QUOTED TEXT:
────────────────

Yup. Kernel is supposed to reject as early as possible, main points
for scanning out something for display are
- FD2HANDLE aka  dma-buf import. If it's not contig, but the device
requires contig, it should fail here. This takes into account IOMMU,
but hilariously there's some display IP where only half the CRTC are
connected to an IOMMU, the other half needs physically contig memory
...
- AddFB2, if you got any of the metadata combos wrong (like
modifiers/fourcc, alignment and all that)
- atomic TEST_ONLY for anything more specific for a given combo
(running out of bw/special hw converters are the big ones)

I think with more helper rollout we've gotten a lot better at this,
but probably still lots of bugs around.

>> (2) wouldn't work with non-EGL APIs such as Vulkan. Eric Anholt seemed
>> pretty opposed to this idea, but I didn't fully understood why.
>
>
> Well, Vulkan doesn't have GBM in the same way, right? In the Vulkan case, we already know exactly what the GPU is, because it's the VkPhysicalDevice you had to explicitly select to create the VkDevice etc; if you're using GBM it's because you've _also_ created a gbm_device for the KMS node and are allocating gbm_bos to import to VkDeviceMemory/VkImage, so you already have both pieces of information. (If you're creating VkDeviceMemory/VkImage in Vulkan then exporting dmabuf from there, since there's no way to specify a target device, it's a blind guess as to whether it'll actually work for KMS. Maybe it will! But maybe not.)
>
>>
>> I don't know how feasible (3) is. The kernel drivers must be able to
>> decide whether buffers coming from another driver can be scanned out,
>> but how early can they give an answer? Can they give an answer solely
>> based on a DRM node, and not a DMA-BUF?
>
>
> Maybe! But maybe not.

────────────────

WHAT THIS EXERCISE ASKS:
A: Could you edit the kernel scanout text starting with "- AddFB2, if" and going on through "fully understood why.", putting "helper adoption" in place of "helper rollout"?
B: In the kernel scanout text, at which step should a dma-buf import fail if the memory isn't contiguous but the device requires contiguous memory?
The records after this point are separate material with no connection to the kernel scanout text.

────────────────

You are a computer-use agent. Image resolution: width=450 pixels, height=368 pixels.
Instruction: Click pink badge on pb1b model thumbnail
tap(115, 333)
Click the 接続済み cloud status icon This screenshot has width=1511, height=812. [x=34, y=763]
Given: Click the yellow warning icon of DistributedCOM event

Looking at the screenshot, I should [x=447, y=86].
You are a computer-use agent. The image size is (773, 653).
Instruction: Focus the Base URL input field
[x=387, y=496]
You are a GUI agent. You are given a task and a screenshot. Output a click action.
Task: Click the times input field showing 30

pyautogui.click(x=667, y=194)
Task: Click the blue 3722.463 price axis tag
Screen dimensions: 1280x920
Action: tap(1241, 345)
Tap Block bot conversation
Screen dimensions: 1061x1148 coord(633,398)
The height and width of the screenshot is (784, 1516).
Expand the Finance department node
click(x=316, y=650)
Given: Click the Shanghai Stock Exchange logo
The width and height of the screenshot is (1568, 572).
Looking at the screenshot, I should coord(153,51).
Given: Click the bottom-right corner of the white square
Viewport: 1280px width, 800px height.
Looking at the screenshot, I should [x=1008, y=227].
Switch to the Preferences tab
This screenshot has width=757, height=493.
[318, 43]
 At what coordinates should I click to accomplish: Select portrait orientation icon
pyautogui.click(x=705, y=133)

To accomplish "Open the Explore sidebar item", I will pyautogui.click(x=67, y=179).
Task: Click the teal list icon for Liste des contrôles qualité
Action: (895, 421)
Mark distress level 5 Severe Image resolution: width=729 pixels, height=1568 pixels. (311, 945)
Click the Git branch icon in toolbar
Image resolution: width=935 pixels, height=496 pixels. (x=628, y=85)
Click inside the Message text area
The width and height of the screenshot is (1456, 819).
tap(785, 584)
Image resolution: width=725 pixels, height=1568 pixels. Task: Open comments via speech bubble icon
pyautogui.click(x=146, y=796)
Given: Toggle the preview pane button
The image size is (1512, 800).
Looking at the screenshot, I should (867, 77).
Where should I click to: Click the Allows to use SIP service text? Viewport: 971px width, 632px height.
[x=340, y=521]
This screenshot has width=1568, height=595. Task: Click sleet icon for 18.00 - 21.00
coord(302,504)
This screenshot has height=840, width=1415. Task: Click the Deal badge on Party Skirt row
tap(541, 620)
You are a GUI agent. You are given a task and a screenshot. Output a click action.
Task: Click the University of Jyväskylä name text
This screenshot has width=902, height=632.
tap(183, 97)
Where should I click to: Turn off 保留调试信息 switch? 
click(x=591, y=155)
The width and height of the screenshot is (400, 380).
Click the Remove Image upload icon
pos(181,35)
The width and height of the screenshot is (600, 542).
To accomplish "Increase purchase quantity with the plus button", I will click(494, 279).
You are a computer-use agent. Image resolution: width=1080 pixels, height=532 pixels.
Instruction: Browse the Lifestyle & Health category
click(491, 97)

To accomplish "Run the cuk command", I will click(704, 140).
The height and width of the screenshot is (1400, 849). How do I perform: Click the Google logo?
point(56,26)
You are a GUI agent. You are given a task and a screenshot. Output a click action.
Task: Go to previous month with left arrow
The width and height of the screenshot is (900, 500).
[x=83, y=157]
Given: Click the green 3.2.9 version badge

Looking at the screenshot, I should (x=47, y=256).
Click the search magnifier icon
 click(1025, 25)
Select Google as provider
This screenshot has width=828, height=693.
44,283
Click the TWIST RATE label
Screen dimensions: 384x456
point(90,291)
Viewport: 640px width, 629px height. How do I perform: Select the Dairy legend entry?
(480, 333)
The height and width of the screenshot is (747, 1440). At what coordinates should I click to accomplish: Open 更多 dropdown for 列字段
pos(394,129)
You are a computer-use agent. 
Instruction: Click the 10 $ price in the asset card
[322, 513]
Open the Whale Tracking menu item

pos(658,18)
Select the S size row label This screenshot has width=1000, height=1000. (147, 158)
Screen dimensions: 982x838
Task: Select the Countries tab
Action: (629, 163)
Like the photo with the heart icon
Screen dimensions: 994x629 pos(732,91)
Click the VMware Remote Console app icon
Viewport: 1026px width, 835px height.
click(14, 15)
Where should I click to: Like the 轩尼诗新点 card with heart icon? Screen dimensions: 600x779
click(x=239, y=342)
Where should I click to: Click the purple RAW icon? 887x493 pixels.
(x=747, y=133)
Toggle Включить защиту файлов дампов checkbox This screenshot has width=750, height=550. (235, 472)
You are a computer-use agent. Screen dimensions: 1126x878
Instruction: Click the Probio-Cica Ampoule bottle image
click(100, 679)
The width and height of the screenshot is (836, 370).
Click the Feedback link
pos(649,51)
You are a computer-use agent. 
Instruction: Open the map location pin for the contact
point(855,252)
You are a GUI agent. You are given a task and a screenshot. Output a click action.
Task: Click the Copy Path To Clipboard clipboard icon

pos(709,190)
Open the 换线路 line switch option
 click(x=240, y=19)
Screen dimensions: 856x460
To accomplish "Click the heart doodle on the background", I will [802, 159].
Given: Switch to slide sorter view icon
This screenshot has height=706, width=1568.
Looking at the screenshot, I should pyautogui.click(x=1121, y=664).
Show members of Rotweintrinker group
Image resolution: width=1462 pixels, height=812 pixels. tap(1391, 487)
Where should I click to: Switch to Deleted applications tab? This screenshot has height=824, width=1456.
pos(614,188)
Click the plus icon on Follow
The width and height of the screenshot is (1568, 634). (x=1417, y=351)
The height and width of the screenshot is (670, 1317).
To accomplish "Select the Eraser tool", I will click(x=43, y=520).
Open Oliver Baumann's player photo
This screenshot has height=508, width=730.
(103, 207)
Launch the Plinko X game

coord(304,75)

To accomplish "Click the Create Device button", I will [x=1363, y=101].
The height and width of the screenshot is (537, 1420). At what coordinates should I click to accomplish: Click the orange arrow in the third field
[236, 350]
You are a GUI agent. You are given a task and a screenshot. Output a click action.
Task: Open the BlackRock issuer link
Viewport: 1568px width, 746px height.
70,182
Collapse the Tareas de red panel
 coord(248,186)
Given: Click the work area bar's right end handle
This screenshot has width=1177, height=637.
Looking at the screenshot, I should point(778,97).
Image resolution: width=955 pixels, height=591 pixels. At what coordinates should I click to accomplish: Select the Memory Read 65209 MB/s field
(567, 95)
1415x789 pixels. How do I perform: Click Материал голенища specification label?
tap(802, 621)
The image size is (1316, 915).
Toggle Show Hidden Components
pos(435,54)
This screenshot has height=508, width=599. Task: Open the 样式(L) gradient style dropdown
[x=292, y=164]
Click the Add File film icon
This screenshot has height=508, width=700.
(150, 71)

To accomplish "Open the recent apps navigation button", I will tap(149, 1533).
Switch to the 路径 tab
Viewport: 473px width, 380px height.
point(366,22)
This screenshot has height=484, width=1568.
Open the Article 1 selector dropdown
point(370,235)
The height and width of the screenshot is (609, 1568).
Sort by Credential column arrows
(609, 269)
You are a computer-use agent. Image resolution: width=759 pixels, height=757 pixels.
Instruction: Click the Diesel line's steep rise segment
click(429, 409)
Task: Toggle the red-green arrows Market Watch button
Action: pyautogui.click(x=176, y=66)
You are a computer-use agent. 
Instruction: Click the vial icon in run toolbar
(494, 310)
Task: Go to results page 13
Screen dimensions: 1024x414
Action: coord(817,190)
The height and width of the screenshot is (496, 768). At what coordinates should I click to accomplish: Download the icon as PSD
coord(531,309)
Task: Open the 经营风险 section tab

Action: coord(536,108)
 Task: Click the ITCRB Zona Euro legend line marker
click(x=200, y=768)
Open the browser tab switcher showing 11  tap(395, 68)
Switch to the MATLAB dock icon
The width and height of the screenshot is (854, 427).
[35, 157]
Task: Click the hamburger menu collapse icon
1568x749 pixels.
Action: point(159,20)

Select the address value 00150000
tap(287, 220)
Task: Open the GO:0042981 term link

────────────────

ANSWER LIST:
A:
- AddFB2, if you got any of the metadata combos wrong (like
modifiers/fourcc, alignment and all that)
- atomic TEST_ONLY for anything more specific for a given combo
(running out of bw/special hw converters are the big ones)

I think with more helper adoption we've gotten a lot better at this,
but probably still lots of bugs around.

>> (2) wouldn't work with non-EGL APIs such as Vulkan. Eric Anholt seemed
>> pretty opposed to this idea, but I didn't fully understood why.

B: At FD2HANDLE, also known as dma-buf import.